SymbioticLab focuses on large-scale data systems that can yield order-of-magnitude performance and efficiency improvements. We tailor existing Big Data and AI/ML applications and design new ones to best leverage their underlying infrastructure. This boils down to three operating regimes: single-microsecond latency within a rack, single-millisecond latency within a datacenter, and hundreds-of-milliseconds latency across the world.
Across these operating regimes, our research falls into one of the following overarching themes or combinations thereof.
We focus on resource management for AI systems running on heterogeneous environments to improve their efficiency and performance. GPUs have emerged as a popular choice for AI-related data systems, with new hardware accelerators appearing every month. Few of them, if any, support software-defined resource sharing. One of our key focus areas is multi-scale resource sharing for AI accelerators for training, inference, and hyperparameter tuning workloads. We also work on planning and optimizing executions of distributed AI systems. Major projects include Salus and Tiresias.

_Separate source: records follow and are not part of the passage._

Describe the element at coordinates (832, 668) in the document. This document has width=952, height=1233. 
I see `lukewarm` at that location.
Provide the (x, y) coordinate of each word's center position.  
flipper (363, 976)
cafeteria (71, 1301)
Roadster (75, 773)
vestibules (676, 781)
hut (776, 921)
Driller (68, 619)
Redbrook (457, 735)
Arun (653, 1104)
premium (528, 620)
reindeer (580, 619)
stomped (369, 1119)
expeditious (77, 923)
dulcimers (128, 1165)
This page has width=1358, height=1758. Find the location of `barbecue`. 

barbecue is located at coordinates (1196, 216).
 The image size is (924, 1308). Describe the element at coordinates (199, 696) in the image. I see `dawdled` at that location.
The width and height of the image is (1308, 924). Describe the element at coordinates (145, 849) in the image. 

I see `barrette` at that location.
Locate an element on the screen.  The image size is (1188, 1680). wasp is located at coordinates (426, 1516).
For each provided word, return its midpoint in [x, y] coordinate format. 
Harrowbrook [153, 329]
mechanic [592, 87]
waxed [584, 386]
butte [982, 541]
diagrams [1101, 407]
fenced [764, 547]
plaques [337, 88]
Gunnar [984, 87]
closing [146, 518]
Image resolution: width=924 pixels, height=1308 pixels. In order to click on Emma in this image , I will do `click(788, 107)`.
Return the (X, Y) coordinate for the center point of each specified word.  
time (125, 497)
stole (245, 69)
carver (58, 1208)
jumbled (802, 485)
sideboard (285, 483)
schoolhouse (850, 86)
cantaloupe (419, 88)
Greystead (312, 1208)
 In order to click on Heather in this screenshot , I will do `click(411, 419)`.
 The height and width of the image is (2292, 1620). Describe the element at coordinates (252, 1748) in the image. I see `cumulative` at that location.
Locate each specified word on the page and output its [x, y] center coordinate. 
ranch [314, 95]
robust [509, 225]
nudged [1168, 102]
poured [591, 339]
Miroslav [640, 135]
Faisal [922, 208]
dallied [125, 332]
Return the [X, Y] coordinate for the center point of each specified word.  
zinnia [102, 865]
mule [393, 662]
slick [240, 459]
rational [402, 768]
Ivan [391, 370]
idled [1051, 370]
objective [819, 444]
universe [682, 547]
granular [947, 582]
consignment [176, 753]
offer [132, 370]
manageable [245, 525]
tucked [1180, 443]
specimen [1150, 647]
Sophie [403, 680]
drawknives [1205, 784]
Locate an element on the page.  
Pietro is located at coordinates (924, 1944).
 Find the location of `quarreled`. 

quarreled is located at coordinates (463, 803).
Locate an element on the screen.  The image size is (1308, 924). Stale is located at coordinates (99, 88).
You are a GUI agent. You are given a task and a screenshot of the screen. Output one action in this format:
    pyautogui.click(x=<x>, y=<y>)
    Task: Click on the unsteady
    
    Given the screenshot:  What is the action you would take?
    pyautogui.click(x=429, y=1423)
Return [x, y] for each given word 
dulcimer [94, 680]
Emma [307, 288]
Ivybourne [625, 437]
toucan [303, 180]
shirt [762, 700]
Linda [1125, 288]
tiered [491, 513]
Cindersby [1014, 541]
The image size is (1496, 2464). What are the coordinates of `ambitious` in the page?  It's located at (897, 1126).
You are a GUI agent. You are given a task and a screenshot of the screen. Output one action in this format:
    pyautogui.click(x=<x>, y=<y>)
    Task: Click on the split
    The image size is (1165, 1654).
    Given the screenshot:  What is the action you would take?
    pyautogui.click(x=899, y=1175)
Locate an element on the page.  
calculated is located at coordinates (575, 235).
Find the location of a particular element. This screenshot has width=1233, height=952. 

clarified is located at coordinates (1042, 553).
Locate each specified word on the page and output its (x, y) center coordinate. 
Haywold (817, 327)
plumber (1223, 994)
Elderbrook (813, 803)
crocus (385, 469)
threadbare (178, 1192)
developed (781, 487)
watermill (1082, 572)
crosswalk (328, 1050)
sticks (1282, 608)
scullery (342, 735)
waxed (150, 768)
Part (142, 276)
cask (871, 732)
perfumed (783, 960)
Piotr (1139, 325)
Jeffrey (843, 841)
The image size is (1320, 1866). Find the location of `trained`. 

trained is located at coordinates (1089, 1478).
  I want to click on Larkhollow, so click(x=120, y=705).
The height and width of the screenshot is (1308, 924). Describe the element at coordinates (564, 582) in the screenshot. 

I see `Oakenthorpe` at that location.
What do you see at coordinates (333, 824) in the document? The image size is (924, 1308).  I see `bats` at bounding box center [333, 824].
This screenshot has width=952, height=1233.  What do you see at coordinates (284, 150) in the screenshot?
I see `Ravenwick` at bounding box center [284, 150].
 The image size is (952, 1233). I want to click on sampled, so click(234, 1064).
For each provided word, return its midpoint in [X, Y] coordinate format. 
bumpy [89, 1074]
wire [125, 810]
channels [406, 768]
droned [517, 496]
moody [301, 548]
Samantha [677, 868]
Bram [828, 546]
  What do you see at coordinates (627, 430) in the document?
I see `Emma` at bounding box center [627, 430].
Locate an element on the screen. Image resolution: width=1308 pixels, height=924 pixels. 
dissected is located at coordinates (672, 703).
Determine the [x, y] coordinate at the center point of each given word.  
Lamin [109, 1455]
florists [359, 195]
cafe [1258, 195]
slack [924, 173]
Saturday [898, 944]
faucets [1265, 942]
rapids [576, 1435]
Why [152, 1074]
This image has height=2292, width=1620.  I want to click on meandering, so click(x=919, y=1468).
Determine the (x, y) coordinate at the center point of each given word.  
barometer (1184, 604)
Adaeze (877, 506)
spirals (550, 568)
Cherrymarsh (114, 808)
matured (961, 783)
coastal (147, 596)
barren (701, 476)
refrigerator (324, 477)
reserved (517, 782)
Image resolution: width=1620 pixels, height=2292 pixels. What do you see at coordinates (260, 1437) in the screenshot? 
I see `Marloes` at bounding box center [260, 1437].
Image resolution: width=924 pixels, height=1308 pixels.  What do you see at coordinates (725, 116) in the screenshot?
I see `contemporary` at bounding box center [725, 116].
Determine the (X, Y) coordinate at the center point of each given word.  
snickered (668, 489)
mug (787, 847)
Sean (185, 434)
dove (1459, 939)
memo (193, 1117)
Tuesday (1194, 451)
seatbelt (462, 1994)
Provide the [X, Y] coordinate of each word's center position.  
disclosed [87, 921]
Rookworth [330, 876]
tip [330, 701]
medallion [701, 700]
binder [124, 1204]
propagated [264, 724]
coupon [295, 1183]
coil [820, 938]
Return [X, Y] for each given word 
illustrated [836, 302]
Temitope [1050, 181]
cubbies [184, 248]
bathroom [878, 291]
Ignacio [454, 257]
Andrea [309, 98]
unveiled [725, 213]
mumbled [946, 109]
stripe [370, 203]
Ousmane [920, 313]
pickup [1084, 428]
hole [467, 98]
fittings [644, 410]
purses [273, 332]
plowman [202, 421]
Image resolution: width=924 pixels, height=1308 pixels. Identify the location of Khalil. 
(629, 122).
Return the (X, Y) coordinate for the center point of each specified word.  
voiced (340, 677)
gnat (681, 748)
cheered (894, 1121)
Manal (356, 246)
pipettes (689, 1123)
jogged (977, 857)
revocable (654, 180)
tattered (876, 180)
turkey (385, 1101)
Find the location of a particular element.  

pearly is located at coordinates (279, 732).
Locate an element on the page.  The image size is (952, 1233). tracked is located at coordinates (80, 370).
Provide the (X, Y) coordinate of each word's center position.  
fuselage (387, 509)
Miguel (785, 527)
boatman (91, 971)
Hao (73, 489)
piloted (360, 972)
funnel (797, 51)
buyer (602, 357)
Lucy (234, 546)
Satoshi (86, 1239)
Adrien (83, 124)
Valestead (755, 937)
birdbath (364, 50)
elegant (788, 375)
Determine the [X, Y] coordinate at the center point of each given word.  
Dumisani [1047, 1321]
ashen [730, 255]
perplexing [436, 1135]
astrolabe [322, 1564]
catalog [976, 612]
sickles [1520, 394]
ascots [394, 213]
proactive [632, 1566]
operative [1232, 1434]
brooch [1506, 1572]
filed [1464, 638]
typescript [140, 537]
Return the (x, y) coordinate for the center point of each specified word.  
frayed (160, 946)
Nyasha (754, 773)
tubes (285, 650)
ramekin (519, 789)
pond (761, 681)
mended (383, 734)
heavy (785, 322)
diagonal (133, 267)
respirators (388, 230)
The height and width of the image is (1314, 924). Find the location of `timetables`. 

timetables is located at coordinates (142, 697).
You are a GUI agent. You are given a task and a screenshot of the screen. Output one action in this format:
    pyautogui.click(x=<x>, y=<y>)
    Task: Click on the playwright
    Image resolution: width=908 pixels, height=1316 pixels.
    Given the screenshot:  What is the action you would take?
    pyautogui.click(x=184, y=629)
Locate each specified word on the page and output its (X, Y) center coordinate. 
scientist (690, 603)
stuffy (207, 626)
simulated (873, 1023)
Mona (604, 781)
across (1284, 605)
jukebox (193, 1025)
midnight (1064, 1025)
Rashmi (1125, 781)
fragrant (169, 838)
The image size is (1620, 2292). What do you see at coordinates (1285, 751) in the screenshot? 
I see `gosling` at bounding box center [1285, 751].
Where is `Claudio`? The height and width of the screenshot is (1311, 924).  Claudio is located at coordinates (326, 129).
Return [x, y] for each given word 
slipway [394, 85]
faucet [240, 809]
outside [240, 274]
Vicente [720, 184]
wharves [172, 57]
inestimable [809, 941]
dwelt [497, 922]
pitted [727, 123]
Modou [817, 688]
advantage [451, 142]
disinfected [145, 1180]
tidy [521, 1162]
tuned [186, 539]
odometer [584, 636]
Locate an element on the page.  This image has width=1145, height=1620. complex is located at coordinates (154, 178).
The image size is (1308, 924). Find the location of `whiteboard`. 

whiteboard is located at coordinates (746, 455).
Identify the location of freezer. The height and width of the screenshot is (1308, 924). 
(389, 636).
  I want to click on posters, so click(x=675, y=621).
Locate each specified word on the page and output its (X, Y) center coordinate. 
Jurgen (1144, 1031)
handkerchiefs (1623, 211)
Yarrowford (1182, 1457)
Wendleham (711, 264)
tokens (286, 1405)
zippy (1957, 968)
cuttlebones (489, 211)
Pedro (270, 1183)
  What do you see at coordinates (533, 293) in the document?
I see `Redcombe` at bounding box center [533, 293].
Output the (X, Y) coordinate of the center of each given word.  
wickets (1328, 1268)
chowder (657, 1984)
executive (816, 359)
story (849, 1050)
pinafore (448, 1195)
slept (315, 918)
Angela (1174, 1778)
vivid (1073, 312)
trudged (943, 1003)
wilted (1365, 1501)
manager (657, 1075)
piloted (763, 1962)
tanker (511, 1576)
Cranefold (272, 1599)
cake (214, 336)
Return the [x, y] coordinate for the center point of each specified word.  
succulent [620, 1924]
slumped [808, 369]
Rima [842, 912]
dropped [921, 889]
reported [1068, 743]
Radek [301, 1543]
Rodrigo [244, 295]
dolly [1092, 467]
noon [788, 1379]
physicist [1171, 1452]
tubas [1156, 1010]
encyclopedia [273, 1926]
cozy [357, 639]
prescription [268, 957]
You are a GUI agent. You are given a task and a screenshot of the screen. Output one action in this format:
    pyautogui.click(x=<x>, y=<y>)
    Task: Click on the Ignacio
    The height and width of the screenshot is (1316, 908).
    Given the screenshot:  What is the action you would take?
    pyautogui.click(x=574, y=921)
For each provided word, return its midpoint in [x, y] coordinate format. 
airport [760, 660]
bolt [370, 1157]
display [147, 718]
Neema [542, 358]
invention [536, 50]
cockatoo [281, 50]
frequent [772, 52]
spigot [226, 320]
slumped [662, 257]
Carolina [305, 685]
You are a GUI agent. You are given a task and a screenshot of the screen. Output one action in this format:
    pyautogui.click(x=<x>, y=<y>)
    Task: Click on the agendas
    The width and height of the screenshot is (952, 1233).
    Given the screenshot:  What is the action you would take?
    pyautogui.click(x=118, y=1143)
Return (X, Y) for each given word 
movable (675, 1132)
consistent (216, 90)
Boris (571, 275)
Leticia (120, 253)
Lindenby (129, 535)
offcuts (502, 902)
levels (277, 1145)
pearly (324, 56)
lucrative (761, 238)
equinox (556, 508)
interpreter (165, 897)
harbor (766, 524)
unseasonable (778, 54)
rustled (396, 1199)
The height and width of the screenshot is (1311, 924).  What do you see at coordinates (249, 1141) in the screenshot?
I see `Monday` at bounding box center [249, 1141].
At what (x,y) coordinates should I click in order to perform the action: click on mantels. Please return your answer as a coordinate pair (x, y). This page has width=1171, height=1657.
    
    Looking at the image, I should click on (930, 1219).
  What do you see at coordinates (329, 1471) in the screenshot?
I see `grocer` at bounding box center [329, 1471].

Modern datacenters often overprovision application memory to avoid performance cliffs, leading to 50% underutilization on average. Our research addresses this fundamental problem via practical memory disaggregation, whereby an application can leverage both local and remote memory by leveraging high-speed networks, and more recently with emerging CXL technology. We are building systems that can ensure a disaggregated system with 100s of nanoseconds latency. We are generally interested in disaggregating all resources for fully utilized datacenters. Major projects include Infiniswap, the first practical memory disaggregation software, and TPP.
Most data is generated outside cloud datacenters. Collecting voluminous remote data to a central location not only presents a bandwidth and storage problem but increasingly is likely to violate privacy regulations such as General Data Protection Regulation (GDPR). In these settings, data systems must minimize communication instead. We are developing systems, algorithms, and benchmarks to analyze data distributed across multiple cloud datacenters and end-user devices to enable geo-distributed/federated learning and analytics. Major projects include FedScale, the largest benchmark and a scalable and extensible platform for federated learning.
Carbon footprint and energy consumption are both increasing with the rising popularity of Big Data and AI systems. While the hardware community has invested considerable effort in energy optimizations, we observe that similar efforts on the software side are significantly lacking. Our initiative to understand and optimize the energy consumption of modern AI workloads is exposing new ways to understand carbon and energy consumption from software. Major projects include Zeus, the first GPU energy-vs-training performance tradeoff optimizer for DNN training.
We also work on network resource management schemes to isolate Big Data and AI systems at the edge and inside the datacenter network. Our recent focus has primarily been on emerging networking technologies such as low-latency RDMA-enabled networks, programmable switches, and SmartNICs. We are also interested in improving the existing networking infrastructure such as improving QoS for low-latency RPCs in datacenters. Major projects include Aequitas and Justitia.
In the recent past, we worked on designing and improving big data systems via new algorithms for resource scheduling, caching data in memory, and dynamic query planning to improve resource efficiency, application performance, and fairness.